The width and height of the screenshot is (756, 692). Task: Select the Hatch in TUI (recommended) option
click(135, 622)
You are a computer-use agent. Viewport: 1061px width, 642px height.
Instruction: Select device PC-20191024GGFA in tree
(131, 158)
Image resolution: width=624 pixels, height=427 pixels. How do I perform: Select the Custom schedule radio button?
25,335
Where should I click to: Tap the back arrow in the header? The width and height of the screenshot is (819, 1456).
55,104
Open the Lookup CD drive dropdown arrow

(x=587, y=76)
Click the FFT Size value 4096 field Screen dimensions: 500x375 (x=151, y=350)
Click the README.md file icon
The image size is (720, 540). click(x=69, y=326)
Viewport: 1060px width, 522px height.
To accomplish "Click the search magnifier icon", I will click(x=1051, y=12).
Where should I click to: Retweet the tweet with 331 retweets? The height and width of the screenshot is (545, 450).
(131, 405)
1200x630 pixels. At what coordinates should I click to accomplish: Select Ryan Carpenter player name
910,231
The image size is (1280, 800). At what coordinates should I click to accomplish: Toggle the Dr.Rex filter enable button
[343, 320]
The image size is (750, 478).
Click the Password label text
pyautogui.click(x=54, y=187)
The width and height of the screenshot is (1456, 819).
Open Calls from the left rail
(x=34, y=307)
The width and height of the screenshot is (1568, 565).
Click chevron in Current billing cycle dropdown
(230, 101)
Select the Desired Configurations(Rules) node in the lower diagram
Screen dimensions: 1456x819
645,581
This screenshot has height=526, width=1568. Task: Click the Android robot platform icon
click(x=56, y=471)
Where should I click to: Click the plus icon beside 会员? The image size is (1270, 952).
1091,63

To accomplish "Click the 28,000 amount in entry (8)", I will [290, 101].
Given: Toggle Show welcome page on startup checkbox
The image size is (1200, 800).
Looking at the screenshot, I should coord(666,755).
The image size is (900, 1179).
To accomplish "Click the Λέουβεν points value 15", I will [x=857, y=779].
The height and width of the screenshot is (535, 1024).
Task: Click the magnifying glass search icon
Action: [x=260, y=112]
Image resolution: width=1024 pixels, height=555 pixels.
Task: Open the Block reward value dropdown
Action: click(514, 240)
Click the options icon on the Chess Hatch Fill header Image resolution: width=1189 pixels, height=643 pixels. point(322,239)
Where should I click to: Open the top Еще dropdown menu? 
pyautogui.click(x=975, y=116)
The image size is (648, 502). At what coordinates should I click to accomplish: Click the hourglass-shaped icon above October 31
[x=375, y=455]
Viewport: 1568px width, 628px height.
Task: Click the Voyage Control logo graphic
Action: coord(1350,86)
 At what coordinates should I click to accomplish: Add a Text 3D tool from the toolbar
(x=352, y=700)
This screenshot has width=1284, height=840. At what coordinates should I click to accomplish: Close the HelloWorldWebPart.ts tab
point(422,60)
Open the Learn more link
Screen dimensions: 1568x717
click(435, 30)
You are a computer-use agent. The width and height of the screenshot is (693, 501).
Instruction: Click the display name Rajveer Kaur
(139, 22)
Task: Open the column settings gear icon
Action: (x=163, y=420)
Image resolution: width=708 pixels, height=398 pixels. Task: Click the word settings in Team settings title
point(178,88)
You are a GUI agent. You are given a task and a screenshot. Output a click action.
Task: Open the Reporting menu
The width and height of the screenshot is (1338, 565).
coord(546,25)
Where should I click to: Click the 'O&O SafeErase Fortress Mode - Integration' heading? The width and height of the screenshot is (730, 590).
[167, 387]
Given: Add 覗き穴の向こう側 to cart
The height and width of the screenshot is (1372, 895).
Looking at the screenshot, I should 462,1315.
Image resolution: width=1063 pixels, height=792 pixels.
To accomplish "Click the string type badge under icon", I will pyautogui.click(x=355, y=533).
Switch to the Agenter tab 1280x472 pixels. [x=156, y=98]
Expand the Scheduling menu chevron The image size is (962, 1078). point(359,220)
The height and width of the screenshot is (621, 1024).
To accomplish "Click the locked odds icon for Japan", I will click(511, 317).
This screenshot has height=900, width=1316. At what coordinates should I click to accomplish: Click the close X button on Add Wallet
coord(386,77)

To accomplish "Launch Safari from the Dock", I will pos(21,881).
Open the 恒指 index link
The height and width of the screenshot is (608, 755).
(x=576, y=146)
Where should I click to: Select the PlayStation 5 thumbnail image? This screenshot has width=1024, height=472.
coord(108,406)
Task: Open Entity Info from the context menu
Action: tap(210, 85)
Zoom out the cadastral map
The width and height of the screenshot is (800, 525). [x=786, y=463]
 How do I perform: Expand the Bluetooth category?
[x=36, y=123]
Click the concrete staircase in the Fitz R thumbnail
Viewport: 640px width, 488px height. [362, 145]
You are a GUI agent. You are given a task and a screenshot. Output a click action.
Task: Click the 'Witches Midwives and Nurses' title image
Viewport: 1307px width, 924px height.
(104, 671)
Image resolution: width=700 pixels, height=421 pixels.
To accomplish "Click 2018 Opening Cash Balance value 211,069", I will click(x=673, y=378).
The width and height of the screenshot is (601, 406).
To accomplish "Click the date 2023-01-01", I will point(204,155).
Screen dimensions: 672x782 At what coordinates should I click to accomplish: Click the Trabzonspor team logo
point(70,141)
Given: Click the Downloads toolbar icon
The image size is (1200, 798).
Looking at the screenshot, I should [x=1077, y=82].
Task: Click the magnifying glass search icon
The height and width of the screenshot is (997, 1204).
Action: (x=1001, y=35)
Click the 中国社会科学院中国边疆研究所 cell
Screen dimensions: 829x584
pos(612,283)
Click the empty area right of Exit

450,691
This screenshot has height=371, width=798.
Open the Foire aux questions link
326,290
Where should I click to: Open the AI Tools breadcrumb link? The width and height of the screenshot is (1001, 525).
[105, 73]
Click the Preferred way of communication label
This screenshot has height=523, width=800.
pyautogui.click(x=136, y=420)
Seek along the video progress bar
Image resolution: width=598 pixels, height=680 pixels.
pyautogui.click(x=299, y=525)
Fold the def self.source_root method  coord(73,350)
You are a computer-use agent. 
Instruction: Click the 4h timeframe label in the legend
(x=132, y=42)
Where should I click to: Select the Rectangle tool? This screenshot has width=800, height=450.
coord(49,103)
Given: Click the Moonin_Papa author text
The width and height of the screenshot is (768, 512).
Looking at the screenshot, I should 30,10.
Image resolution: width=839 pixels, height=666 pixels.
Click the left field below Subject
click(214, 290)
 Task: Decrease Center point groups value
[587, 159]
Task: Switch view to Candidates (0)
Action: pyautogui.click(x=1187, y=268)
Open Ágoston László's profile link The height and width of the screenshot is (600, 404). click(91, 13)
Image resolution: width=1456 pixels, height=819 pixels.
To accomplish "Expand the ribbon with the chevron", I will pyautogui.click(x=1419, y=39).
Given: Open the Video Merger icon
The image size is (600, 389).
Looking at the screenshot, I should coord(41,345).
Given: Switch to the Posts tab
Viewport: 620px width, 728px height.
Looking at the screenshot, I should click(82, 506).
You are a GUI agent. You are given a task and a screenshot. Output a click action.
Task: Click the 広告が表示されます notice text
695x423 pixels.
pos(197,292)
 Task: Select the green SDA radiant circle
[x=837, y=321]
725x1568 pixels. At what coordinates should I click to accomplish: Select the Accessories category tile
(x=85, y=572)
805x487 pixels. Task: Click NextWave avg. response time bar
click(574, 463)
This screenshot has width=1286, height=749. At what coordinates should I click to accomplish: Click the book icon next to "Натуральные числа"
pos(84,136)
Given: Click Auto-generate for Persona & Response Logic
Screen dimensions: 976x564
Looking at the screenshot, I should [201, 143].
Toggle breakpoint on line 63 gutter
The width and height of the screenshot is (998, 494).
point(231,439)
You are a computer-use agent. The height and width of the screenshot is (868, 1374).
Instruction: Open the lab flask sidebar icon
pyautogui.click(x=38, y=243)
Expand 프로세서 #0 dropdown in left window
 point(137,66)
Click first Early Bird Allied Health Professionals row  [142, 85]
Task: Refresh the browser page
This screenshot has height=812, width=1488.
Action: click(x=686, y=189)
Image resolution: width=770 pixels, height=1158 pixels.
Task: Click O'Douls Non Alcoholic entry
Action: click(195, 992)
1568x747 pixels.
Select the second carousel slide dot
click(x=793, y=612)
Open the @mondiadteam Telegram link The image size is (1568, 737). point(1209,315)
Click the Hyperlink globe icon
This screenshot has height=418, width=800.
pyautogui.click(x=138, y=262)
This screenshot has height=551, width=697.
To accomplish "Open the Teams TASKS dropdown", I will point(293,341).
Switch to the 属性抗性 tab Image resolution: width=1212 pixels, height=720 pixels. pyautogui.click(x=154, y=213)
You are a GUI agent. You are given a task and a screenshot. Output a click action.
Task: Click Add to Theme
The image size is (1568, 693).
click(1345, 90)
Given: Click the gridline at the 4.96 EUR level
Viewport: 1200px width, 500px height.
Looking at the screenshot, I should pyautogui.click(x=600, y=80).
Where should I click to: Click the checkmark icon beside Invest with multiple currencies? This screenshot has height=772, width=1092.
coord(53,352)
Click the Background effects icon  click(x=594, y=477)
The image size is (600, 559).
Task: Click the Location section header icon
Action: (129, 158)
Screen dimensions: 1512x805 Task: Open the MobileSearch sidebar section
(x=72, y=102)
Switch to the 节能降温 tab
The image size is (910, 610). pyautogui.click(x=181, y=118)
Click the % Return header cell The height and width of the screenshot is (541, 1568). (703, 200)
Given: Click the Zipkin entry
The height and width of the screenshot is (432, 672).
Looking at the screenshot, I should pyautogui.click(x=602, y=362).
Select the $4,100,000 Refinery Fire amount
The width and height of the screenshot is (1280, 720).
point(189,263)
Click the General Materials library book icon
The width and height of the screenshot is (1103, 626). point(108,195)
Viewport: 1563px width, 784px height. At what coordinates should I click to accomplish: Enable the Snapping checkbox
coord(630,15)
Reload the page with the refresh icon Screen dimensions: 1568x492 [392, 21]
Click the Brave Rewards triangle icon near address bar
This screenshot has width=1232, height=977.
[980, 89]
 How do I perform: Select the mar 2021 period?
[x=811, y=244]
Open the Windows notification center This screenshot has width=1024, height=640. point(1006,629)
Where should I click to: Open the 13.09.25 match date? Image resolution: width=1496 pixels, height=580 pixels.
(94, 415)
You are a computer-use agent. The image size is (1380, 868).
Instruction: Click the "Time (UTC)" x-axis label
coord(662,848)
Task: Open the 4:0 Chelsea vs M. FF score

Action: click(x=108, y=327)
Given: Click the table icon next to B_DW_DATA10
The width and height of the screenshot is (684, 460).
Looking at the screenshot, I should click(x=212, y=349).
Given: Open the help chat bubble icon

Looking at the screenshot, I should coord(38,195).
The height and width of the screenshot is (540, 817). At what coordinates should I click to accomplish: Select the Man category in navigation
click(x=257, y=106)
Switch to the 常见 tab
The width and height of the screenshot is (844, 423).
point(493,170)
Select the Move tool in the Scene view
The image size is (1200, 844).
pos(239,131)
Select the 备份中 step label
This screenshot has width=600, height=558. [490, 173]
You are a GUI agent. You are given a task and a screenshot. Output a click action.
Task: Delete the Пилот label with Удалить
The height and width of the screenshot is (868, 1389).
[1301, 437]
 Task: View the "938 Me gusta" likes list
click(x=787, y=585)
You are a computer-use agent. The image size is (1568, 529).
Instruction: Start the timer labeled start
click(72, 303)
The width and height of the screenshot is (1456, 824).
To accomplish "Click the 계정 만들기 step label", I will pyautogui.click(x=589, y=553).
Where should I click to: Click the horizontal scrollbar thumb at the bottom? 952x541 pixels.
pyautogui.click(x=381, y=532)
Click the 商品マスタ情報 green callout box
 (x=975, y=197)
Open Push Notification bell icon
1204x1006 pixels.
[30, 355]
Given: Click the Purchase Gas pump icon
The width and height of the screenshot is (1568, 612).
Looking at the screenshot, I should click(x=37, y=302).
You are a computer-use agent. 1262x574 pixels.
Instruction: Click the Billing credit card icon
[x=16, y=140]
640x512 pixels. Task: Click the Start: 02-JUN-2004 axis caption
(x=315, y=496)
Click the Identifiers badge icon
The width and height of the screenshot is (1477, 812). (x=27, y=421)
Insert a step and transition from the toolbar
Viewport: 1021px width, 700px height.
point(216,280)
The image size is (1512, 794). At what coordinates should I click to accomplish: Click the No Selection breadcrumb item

Your goal: Transcribe the data from the line containing "Select the $4,100,000 Refinery Fire amount" through the line containing "Action: click(x=108, y=327)", reproducing each line precisely as it appears.

Response to this task:
Select the $4,100,000 Refinery Fire amount
The width and height of the screenshot is (1280, 720).
point(189,263)
Click the General Materials library book icon
The width and height of the screenshot is (1103, 626). point(108,195)
Viewport: 1563px width, 784px height. At what coordinates should I click to accomplish: Enable the Snapping checkbox
coord(630,15)
Reload the page with the refresh icon Screen dimensions: 1568x492 [392, 21]
Click the Brave Rewards triangle icon near address bar
This screenshot has width=1232, height=977.
[980, 89]
 How do I perform: Select the mar 2021 period?
[x=811, y=244]
Open the Windows notification center This screenshot has width=1024, height=640. point(1006,629)
Where should I click to: Open the 13.09.25 match date? Image resolution: width=1496 pixels, height=580 pixels.
(94, 415)
You are a computer-use agent. The image size is (1380, 868).
Instruction: Click the "Time (UTC)" x-axis label
coord(662,848)
Task: Open the 4:0 Chelsea vs M. FF score

Action: click(x=108, y=327)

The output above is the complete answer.